Book – Books – Books on Cyprus
Or: The best protected woman in Cyprus
By Heidi Trautmann
A small red car stops at the restaurant HAMUR close to
the Ledra Palace Crossing and Ahmet Cavusoglu, the owner, hurries out to open
the car door for a lady stepping out of it carefully and he leads her towards
me: Elsie Slonim 95 years of age. We sit down at a table in the shade of a big
tree protected from the noise and heat.
I had missed the official book launch at the Goethe
Institute in Nicosia on June 12 in cooperation with the Austrian Embassy and
her editor and friend Jürgen Strasser, so I found out her address and asked her
to meet me for a personal talk.
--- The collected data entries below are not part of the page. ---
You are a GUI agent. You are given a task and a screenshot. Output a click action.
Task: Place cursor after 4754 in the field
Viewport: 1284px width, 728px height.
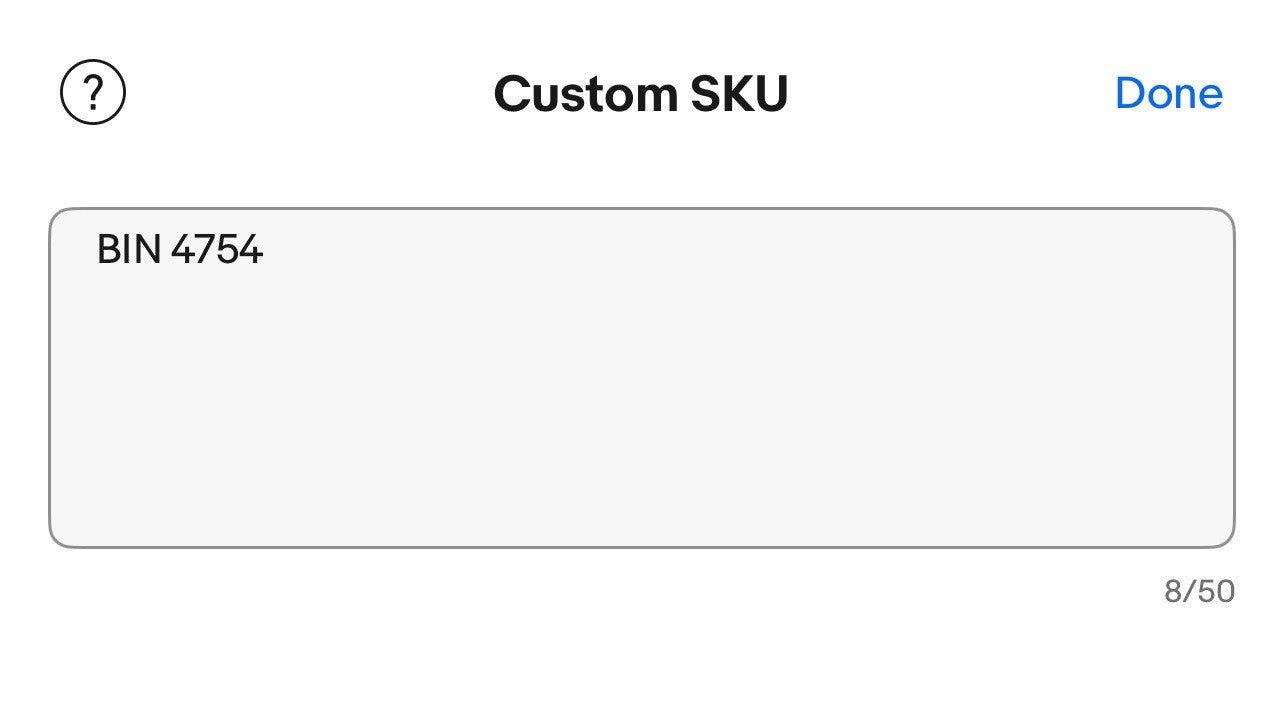[265, 249]
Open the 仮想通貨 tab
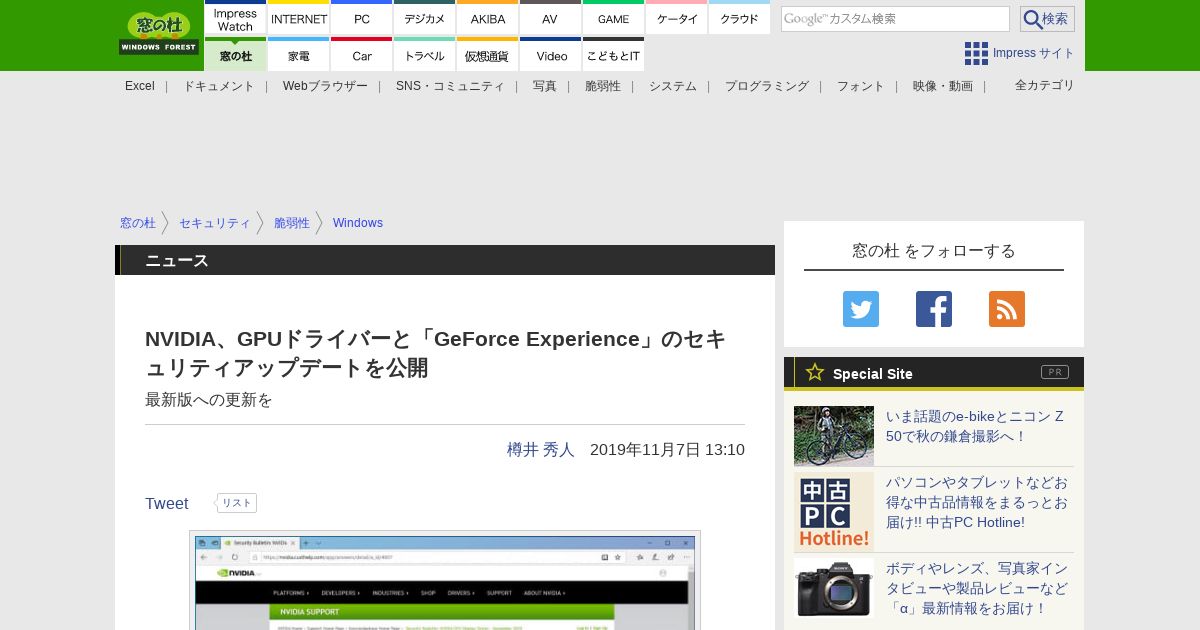The image size is (1200, 630). coord(487,56)
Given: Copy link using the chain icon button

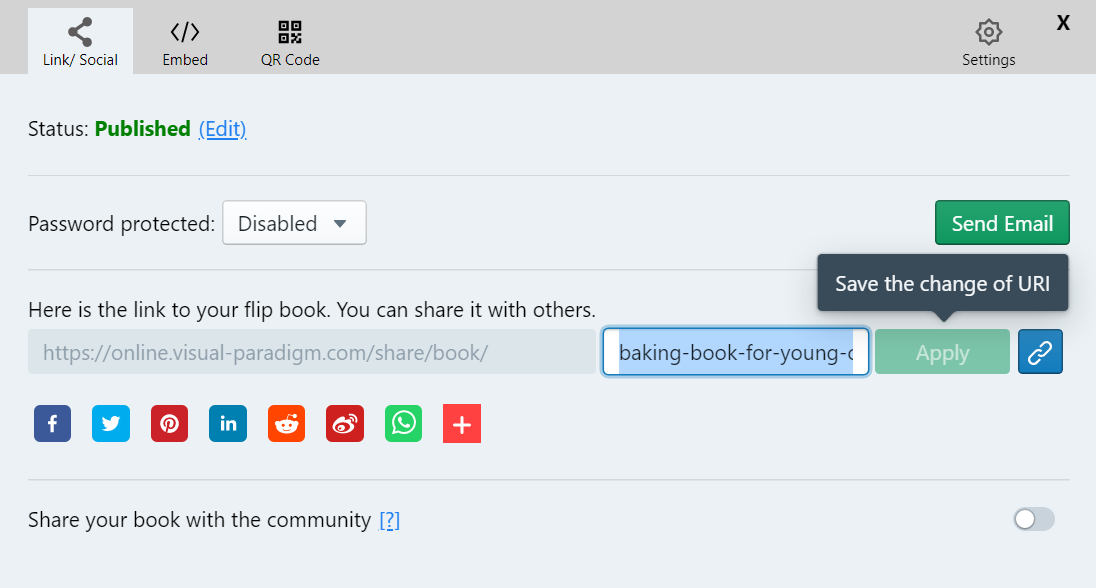Looking at the screenshot, I should [x=1040, y=353].
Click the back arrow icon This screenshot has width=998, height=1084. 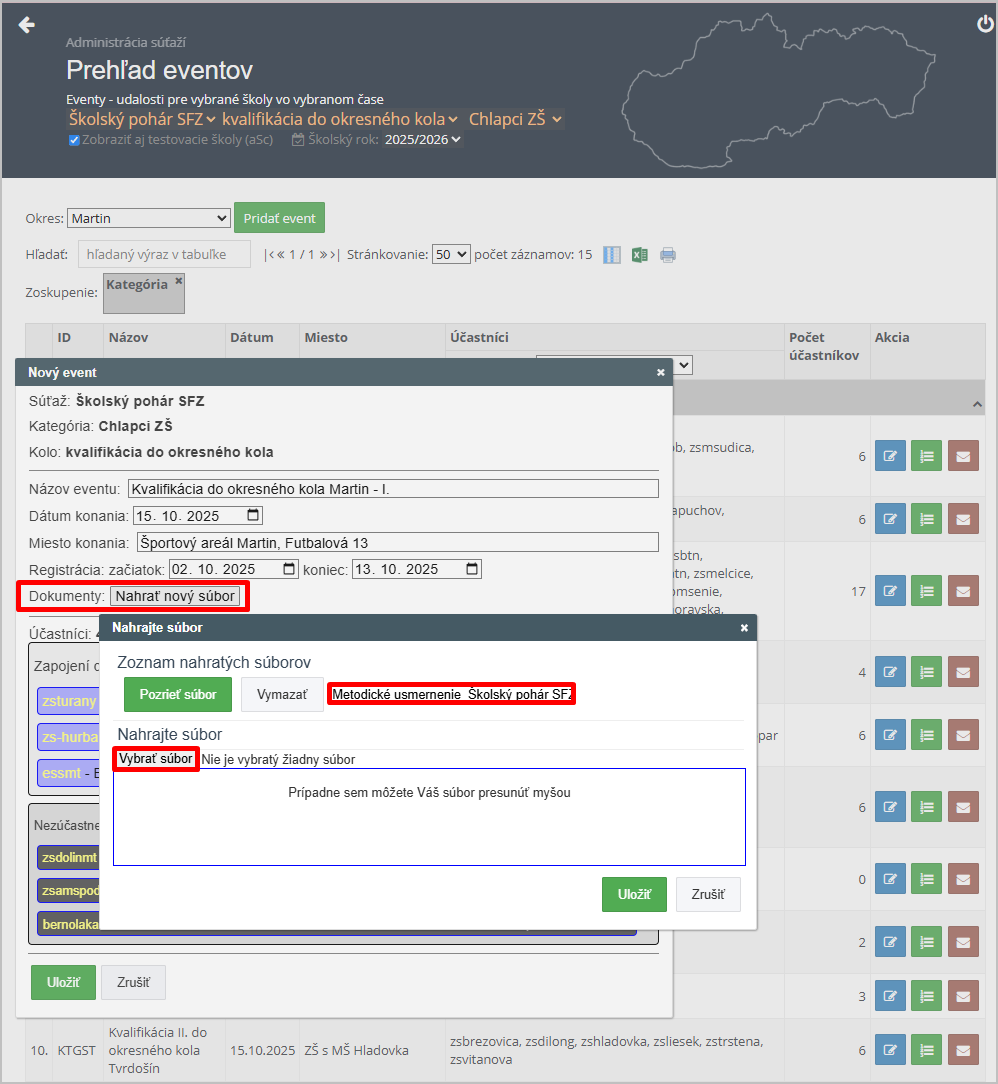27,25
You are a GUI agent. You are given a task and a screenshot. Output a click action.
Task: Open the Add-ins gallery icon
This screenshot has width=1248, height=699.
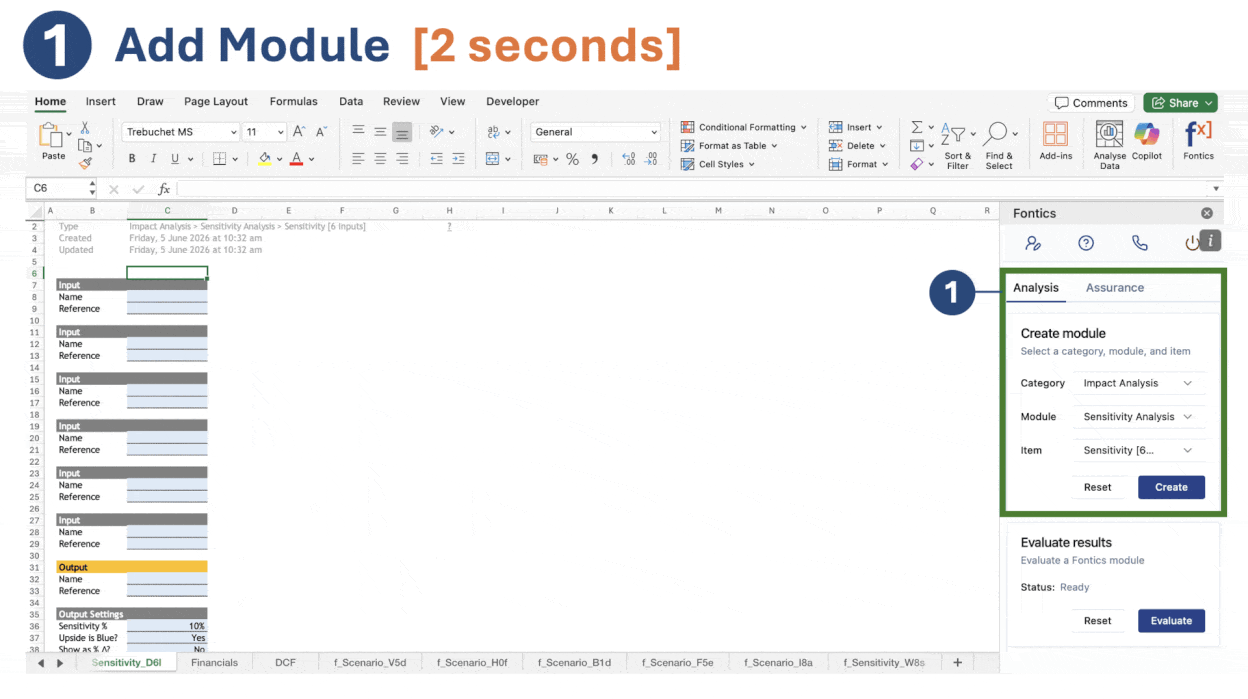click(x=1055, y=134)
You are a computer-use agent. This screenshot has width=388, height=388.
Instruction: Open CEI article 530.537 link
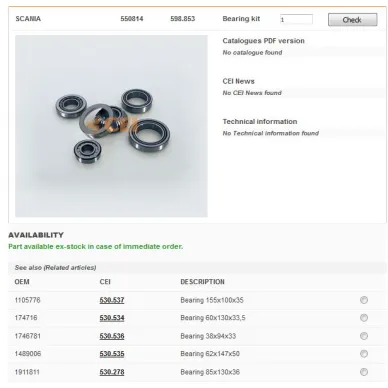coord(112,300)
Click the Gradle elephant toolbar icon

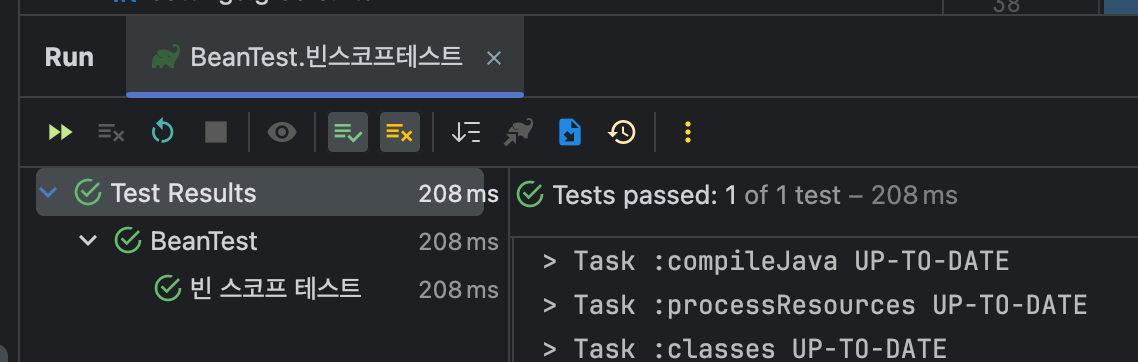(x=518, y=132)
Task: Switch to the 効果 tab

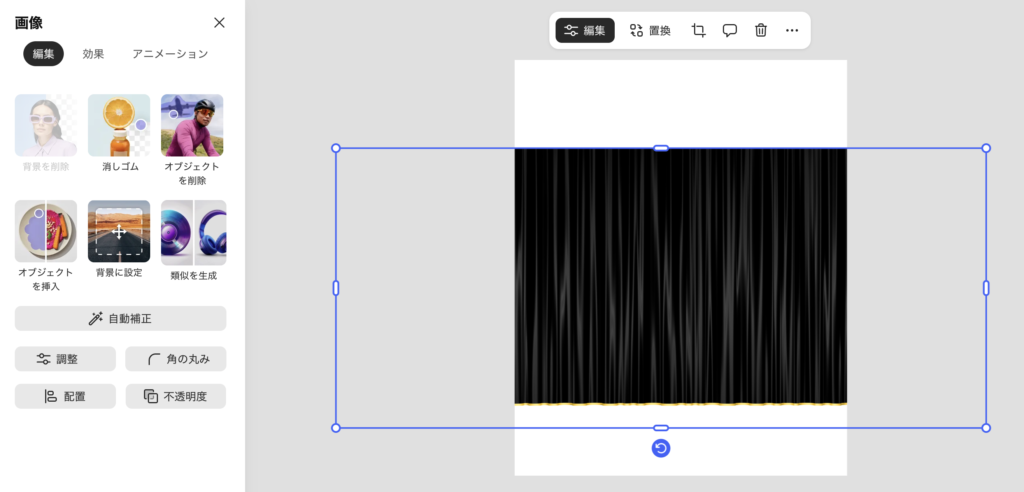Action: (94, 54)
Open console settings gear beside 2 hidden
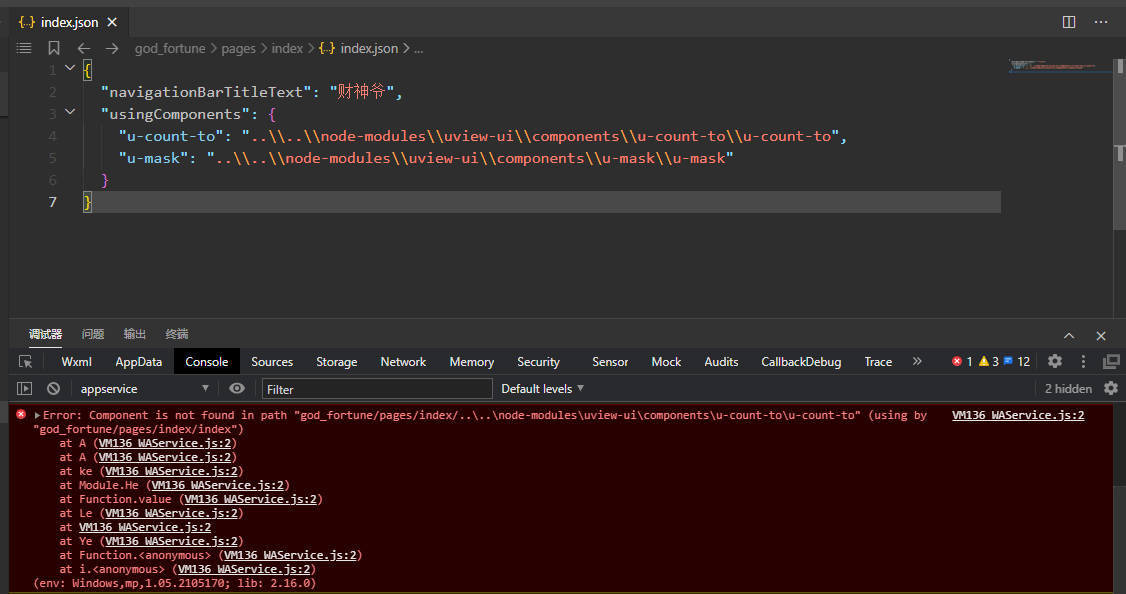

It was a memorable morning to meet the woman
who came to Cyprus in 1939 with her husband whom she had met on a steamer going
to New York and whom she married a little while later in Chicago; he was the
manager of a plantation in Cyprus and had decided that she was the right woman
for him.
Elsie’s life starting from her birth in Chicago in
1917, her youth in Austria, being submitted to the aftermaths of WWI, and the
horror of WWII, is an adventurous rainbow spanning from America, via Europe to
the Eastern Mediterranean countries Israel and Cyprus. In her book “Lemons from
Paradise” (the German version is “Rosen aus der Sperrzone – Verwurzelung
verboten”) she recounts the story of her family as far back as her
grandpartents who lived in Hungaria and later Rumania, she recounts the many
stations of her own life as a young woman under the strict ruling of her
father, the traditions of the early 20th century when a woman had to
do what her father or husband told her.
Coming to Cyprus, still under British reign with the
social rules of colonial British society, Elsie Slonim had to find her position
in a strange country, fight her way out of personal isolation to find
recognition in the cosmopolitan Limassol society; that was not easy and my
heart went with her when I read her book.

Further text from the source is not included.